◆ **WHAT YOU NEED TO DO**: Please print out every entry below, verbatim.

◆ **EXTRACTED MATERIAL**:
^^^^^^^^^^^^^^^^

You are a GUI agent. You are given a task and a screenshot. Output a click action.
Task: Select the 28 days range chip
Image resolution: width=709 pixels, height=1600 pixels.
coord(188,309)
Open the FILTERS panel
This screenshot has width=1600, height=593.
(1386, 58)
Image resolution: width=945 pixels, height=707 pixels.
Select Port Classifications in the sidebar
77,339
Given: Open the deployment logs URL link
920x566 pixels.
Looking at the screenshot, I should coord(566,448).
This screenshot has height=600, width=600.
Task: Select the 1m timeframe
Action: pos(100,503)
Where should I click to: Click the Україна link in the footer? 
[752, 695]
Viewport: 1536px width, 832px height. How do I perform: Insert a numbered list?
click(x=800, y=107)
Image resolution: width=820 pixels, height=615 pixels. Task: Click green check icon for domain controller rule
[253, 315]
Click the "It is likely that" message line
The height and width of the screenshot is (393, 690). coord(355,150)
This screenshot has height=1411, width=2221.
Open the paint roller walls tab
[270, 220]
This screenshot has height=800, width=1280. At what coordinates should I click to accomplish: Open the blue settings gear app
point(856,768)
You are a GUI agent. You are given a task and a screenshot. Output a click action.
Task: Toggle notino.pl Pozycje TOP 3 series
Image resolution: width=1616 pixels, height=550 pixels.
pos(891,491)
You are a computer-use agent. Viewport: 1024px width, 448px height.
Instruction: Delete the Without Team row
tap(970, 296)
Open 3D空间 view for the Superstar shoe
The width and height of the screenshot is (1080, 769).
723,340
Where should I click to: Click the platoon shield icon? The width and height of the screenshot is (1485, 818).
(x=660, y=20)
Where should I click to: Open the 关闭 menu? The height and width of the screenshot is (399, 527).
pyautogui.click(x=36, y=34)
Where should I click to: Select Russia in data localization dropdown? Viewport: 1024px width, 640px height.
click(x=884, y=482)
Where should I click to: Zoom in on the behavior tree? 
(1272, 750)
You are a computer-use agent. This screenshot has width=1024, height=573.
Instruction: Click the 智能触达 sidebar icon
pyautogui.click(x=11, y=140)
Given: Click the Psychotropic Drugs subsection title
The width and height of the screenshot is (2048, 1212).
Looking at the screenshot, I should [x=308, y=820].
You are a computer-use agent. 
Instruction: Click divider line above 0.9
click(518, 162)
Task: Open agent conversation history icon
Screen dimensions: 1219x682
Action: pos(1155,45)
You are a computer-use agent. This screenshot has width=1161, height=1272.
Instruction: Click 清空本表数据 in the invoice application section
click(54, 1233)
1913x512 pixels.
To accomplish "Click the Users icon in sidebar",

^^^^^^^^^^^^^^^^

◆ **TASK OUTPUT**:
You are a GUI agent. You are given a task and a screenshot. Output a click action.
Task: Select the 28 days range chip
Image resolution: width=709 pixels, height=1600 pixels.
coord(188,309)
Open the FILTERS panel
This screenshot has width=1600, height=593.
(1386, 58)
Image resolution: width=945 pixels, height=707 pixels.
Select Port Classifications in the sidebar
77,339
Given: Open the deployment logs URL link
920x566 pixels.
Looking at the screenshot, I should coord(566,448).
This screenshot has height=600, width=600.
Task: Select the 1m timeframe
Action: pos(100,503)
Where should I click to: Click the Україна link in the footer? 
[752, 695]
Viewport: 1536px width, 832px height. How do I perform: Insert a numbered list?
click(x=800, y=107)
Image resolution: width=820 pixels, height=615 pixels. Task: Click green check icon for domain controller rule
[253, 315]
Click the "It is likely that" message line
The height and width of the screenshot is (393, 690). coord(355,150)
This screenshot has height=1411, width=2221.
Open the paint roller walls tab
[270, 220]
This screenshot has height=800, width=1280. At what coordinates should I click to accomplish: Open the blue settings gear app
point(856,768)
You are a GUI agent. You are given a task and a screenshot. Output a click action.
Task: Toggle notino.pl Pozycje TOP 3 series
Image resolution: width=1616 pixels, height=550 pixels.
pos(891,491)
You are a computer-use agent. Viewport: 1024px width, 448px height.
Instruction: Delete the Without Team row
tap(970, 296)
Open 3D空间 view for the Superstar shoe
The width and height of the screenshot is (1080, 769).
723,340
Where should I click to: Click the platoon shield icon? The width and height of the screenshot is (1485, 818).
(x=660, y=20)
Where should I click to: Open the 关闭 menu? The height and width of the screenshot is (399, 527).
pyautogui.click(x=36, y=34)
Where should I click to: Select Russia in data localization dropdown? Viewport: 1024px width, 640px height.
click(x=884, y=482)
Where should I click to: Zoom in on the behavior tree? 
(1272, 750)
You are a computer-use agent. This screenshot has width=1024, height=573.
Instruction: Click the 智能触达 sidebar icon
pyautogui.click(x=11, y=140)
Given: Click the Psychotropic Drugs subsection title
The width and height of the screenshot is (2048, 1212).
Looking at the screenshot, I should [x=308, y=820].
You are a computer-use agent. 
Instruction: Click divider line above 0.9
click(518, 162)
Task: Open agent conversation history icon
Screen dimensions: 1219x682
Action: pos(1155,45)
You are a computer-use agent. This screenshot has width=1161, height=1272.
Instruction: Click 清空本表数据 in the invoice application section
click(54, 1233)
1913x512 pixels.
To accomplish "Click the Users icon in sidebar",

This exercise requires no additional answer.